Seguirà Sentire il mio passo sul sentiero di Carlo Prevosti e Jacopo Santambrogio, testimonianza di uomini e donne protagonisti di una scelta controcorrente che – per ragioni diverse – sono ritornati con determinazione verso la Montagna per un progetto di ricerca comune.

 

La prima serata si concluderà con Langhe Doc di Paolo Casalis, introdotto dalla voce narrante del giornalista e scrittore Giorgio Bocca.

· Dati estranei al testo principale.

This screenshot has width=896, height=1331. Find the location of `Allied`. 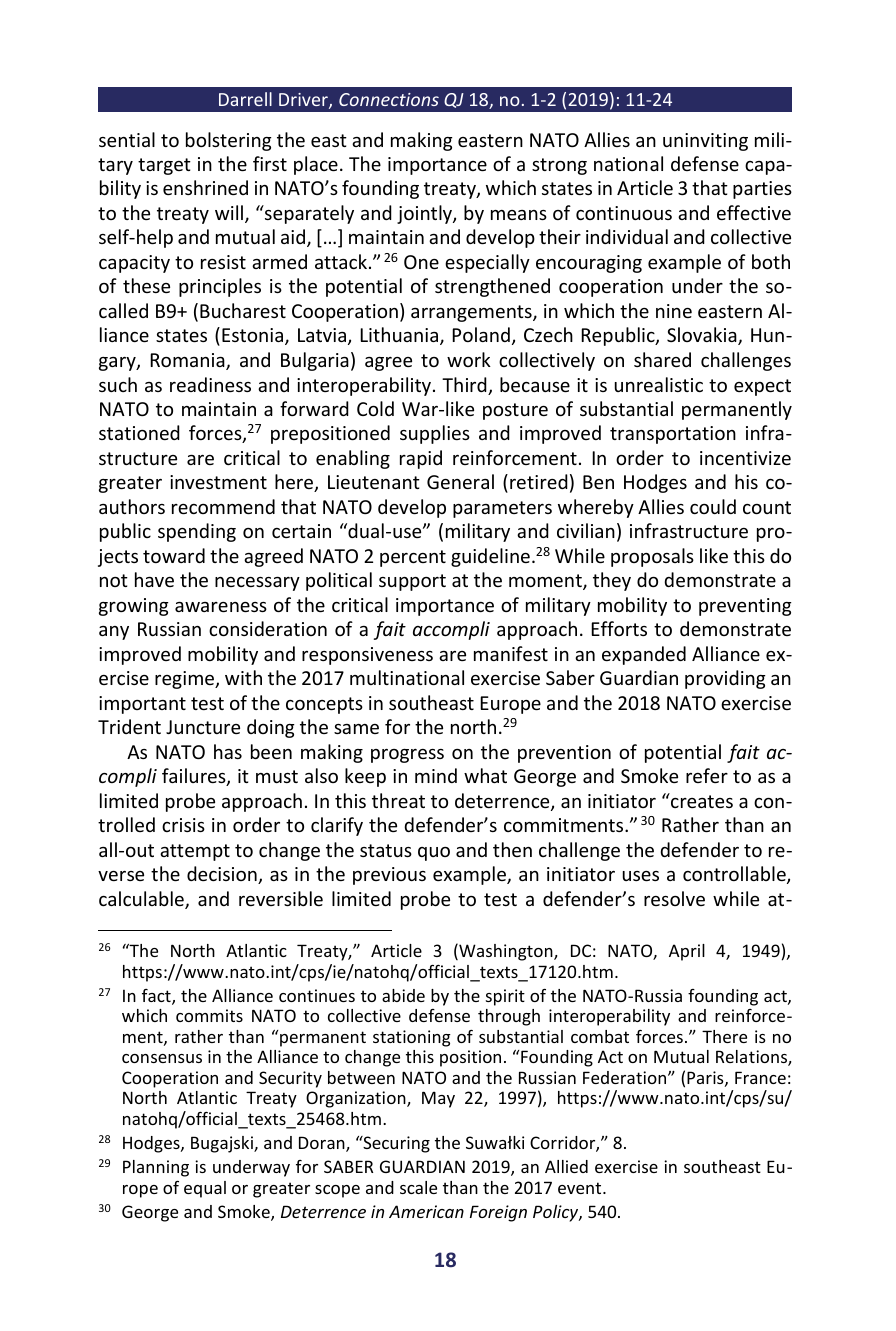

Allied is located at coordinates (566, 1166).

Qui tre personaggi – un pastore, un produttore di pasta e una produttrice di vino – raccontano la loro silenziosa ma decisa protesta contro un futuro, deciso da altri, contro il quale hanno opposto fiera e orgogliosa resistenza.

Un sfida – anche questa controcorrente – difficile e mai del tutto vinta in uno dei paesaggi più suggestivi del Piemonte.

 

Le serate di martedì 12 e mercoledì 13 settembre prevedono la proiezione di Tra Terra e Cielo di Joseph Pèaquin che indaga sulla medicina popolare e sui relativi artefici i quali “conoscono e sentono la natura non diversamente dagli indigeni di una foresta africana”. Protagonisti sono uomini e donne che riflettono sul concetto di malattia e di cura ma anche sul senso della vita e della morte.

 

Seguirà Val Grande: Mappa per un viaggio impossibile di Nicola Piovesan.

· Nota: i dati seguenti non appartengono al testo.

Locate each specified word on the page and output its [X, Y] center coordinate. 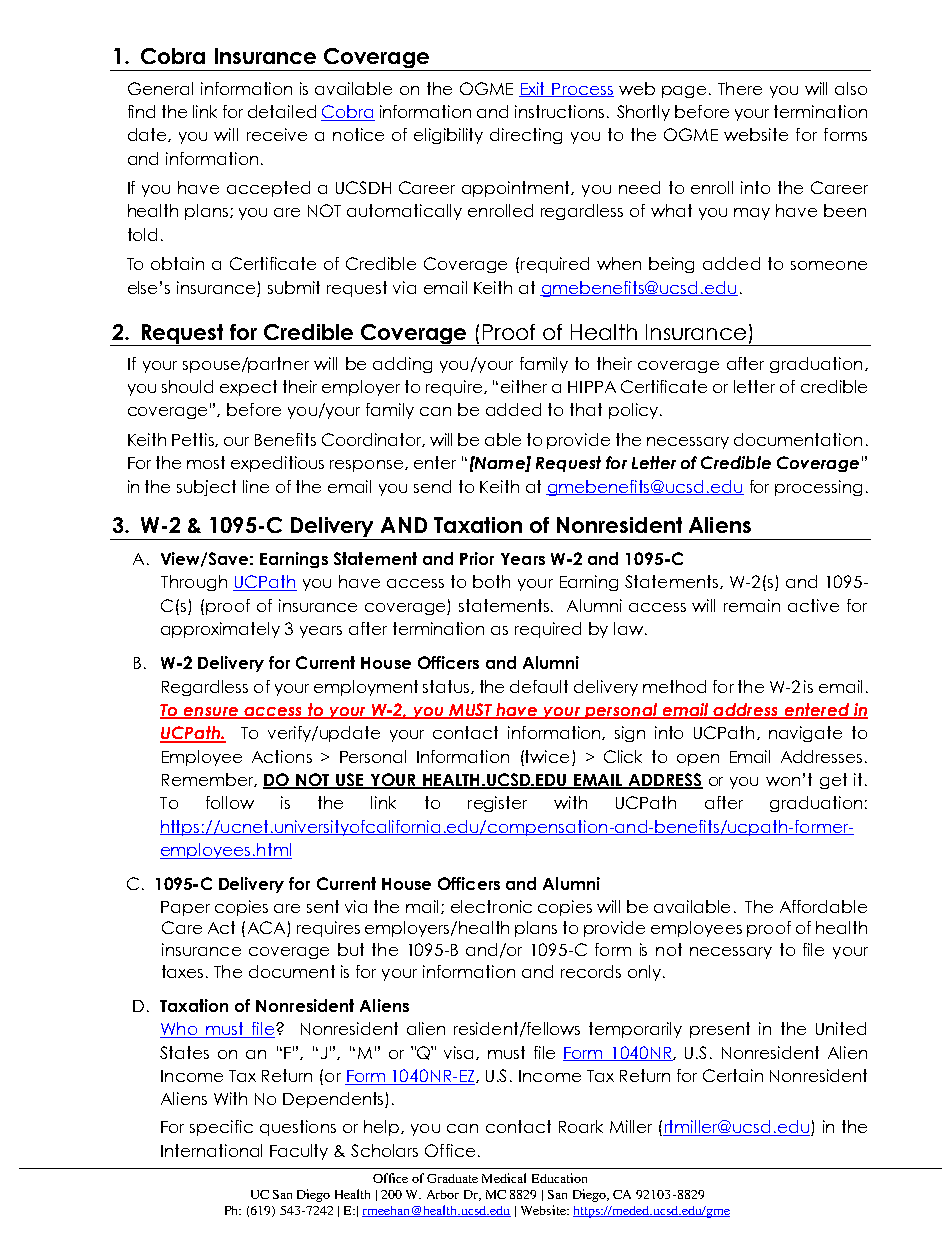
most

Straordinarie suggestioni di immagini e parole dove protagonista assoluto è il Silenzio che regna sovrano tra gli alpeggi abbandonati della Val Grande, a pochi chilometri dalle principali città del Nord d’Italia. Un silenzio che scava sentieri carsici e profondi tra i pensieri dello spirito.

 

Il Paradiso Ritrovato – La Parabola del giardiniere naturale di Patrizia Maraini racconta del sogno – divenuto realtà – di Gabriella, ex attrice e appassionata di giardinaggio. Che a Scascoli, sull’Appennino Emiliano, ha creato la sua “giungla fiorita” di un ettaro: un santuario di specie rare ed estinte in cui le piante più umili e spontanee ricevono la stessa cura delle essenze più preziose. Perché tutte contribuiscono a salvaguardare il prezioso mosaico della biodiversità. Un paradiso di colori e profumi che conquista e convince, ogni giorno, migliaia di visitatori di ogni parte del mondo.

 

A chiudere le proiezioni dei “magnifici sette” finalisti saranno le immagini mozzafiato del canalone Marinelli con il documentario Carnia Monte Rosa di Giampaolo Penco. Dove, sulla scia di Sylvain Saudan lo svizzero iniziatore dello sci estremo, si rivivrà una storica impresa che mette a confronto tre generazioni e altrettante declinazioni – diverse – di sentire il respiro profondo della Montagna.

 

Effetti, suggestioni reciproche sul binomio Uomo-Natura, con particolare riguardo alla grande Montagna.

Una montagna di riflessioni anche per ripensare – con occhi nuovi – al rapporto tra le alture del Matese e quanti le amano e le vivono da sempre.